Two of the three recoveries successfully continued after flowing the well. All three recoveries used the original darts to shift the TAP valve open.
Conclusions
1. TAP completions offers an efficient means of isolating individual layers during the fracture treatment without interventions in cemented case-hole wells.
2. TAP completions can save days of completion time and provide means to efficiently treat all layers independently for optimum production.
3. Fracture initiation does occur through the ports of a cement valve without perforating. Fracture initiation pressures have not been an issue and have typically been lower than the opening pressure of the valves. Once fractures initiate, breaking down the formation and increasing flow rate has not been an issue.
4. Fracture initiation pressures are expected to be the same as open-hole or lower.
5. Recovery from screen-outs is very similar to conventional plug and perforate completion. If the well will flow, then flow the well and leave the dart in the bore. After the sand is unloaded, pump the dart back down on the TAP Valve seat, open the valve and resume the treating operation.

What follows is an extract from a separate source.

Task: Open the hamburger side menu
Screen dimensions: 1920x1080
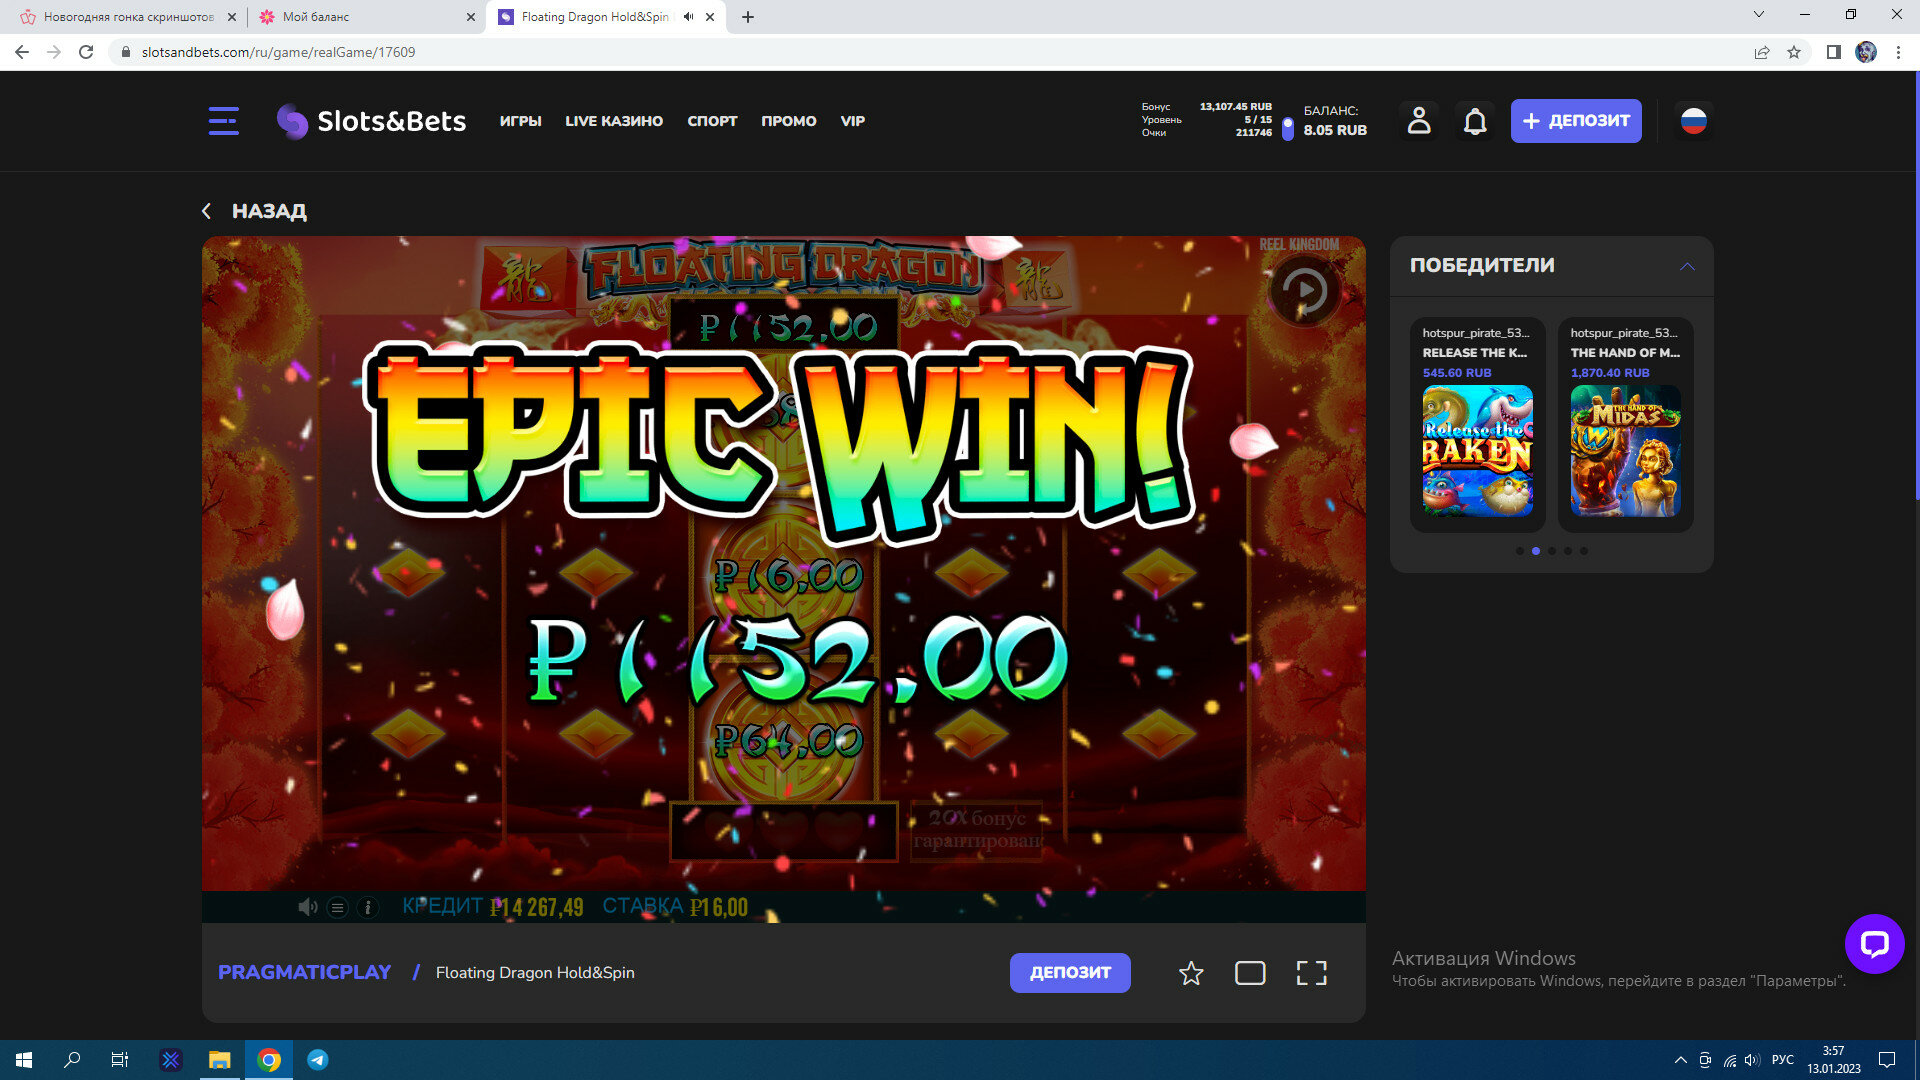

On the one well that did not flow back, coiled tubing was used successfully to wash the sand and use the original dart to open the TAP valve.
References
Gary Rytlewski and John Cook, “A Study of Fracture Initiation Pressures in Cemented Cased Hole Wells Without Perforations,” SPE 100572, 2006 Gas Technology Symposium, Calgary, 17-19 May.
This article is based on IADC/SPE 112476, “Multiple-Layer Completions for Efficient Treatment of Multilayer Reservoirs,” 2008 IADC/SPE Drilling Conference, Orlando, Fla., 4-6 March 2008.